Hopewell officials visited Bellwood in March as part of their multiyear research process and said they were impressed with the model school, which is still in the first year of its year-round calendar.
District leaders got the idea for going year-round during teacher focus groups in the summer of 2016. A planning team was created in the fall of 2017 to start studying the idea, with funding for the research coming from a Virginia Department of Education grant — one of five Virginia divisions to receive the grant in 2017.
Kathy Amos, a parent of a fourth- and eighth-grader in the district, said she was in favor of the proposal because it’s not about taking away summer vacations, but improving education.
“It actually gives us the opportunity to take vacations at different times in the year when certain tourist locations may not be as crowded,” she said. “We still have three weeks in the fall, winter and spring that we can go on those vacations.”
Raja Nelson, also a parent of two Hopewell students, moved to the city from Cumberland, N.C., where his children — then in elementary school — had year-round school. His children, now a sophomore and a senior, would go to day camps during the intercession breaks or the family would go on vacation.
Like Amos, he said he’s not worried about losing a traditional summer vacation.
“21st-century children are not traditional in any sense,” he said. “They are multitaskers that need to stay engaged and do various things to keep their interest.”

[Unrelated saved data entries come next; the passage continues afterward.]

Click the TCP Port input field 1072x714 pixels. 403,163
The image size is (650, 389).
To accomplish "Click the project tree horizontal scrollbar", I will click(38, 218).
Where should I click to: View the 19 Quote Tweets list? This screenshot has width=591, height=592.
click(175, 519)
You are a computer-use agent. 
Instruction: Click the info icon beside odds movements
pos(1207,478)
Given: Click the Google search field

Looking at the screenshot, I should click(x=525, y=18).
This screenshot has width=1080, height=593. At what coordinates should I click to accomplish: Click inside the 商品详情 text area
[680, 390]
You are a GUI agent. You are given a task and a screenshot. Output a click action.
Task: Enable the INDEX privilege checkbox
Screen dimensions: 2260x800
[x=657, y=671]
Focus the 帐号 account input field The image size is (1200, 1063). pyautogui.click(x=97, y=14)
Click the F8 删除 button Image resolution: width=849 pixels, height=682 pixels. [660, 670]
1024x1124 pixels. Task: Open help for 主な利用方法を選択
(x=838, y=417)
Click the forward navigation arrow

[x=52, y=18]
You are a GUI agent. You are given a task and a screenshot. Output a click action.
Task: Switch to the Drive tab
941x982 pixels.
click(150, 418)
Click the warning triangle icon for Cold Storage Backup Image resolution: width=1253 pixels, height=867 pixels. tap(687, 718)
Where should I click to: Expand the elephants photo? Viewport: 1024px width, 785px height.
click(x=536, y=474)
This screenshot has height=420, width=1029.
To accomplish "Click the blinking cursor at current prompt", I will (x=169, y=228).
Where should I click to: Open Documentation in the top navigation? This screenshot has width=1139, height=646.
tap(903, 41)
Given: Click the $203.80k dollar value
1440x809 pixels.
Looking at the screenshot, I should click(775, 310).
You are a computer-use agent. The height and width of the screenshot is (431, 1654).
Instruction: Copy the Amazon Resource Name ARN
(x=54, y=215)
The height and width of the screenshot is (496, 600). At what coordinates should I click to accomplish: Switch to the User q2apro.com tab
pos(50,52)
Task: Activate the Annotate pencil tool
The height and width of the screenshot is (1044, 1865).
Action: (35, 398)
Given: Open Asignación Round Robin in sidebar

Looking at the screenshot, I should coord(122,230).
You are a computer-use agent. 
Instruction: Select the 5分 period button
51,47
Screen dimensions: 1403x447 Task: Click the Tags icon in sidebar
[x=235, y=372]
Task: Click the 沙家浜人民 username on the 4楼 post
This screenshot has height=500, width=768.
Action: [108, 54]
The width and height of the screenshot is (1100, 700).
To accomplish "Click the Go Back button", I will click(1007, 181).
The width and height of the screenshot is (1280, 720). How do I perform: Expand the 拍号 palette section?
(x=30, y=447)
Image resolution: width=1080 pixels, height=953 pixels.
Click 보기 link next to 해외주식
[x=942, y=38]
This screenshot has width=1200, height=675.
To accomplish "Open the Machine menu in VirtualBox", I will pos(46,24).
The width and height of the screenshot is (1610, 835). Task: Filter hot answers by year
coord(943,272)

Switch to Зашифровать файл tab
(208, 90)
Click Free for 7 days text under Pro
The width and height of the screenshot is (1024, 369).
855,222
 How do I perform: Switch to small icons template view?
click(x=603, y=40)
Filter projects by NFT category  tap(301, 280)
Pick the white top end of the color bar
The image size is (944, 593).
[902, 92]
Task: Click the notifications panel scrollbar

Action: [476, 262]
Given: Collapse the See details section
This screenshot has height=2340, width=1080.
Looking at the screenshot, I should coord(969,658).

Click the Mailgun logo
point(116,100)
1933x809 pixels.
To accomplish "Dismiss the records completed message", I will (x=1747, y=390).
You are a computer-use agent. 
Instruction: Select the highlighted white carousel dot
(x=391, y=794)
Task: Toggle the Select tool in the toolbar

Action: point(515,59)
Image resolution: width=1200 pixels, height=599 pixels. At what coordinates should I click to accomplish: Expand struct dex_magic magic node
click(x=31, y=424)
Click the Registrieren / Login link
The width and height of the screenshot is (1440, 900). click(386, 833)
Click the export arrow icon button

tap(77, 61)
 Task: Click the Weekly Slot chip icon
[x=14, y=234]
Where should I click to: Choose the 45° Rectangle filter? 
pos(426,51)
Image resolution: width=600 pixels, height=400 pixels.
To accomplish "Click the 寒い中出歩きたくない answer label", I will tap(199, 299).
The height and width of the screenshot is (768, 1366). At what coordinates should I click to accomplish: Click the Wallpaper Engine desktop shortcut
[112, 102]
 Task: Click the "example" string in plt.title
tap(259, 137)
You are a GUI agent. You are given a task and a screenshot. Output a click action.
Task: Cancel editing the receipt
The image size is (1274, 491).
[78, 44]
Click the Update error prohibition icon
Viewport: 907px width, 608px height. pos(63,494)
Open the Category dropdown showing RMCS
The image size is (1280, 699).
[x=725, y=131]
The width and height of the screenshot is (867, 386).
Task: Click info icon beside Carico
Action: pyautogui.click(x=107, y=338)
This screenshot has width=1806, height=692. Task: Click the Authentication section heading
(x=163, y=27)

The School Board is set to vote on the proposal this month or at its June meeting, giving families a year’s notice. Since starting the research process, school officials have garnered feedback through community presentations as well as surveys of teachers and principals. Three in four teachers said the proposed changes would improve student achievement, according to a presentation from Hackney, Davis and Wheat.
“It’s a significant change, and we owe it to the people that are impacted to have enough time to adjust to that and make some changes in their personal life where they will be impacted,” Hackney said.
The district has scheduled a final town hall meeting at 6:30 p.m. Thursday at Carter G. Woodson Middle School to discuss the proposal.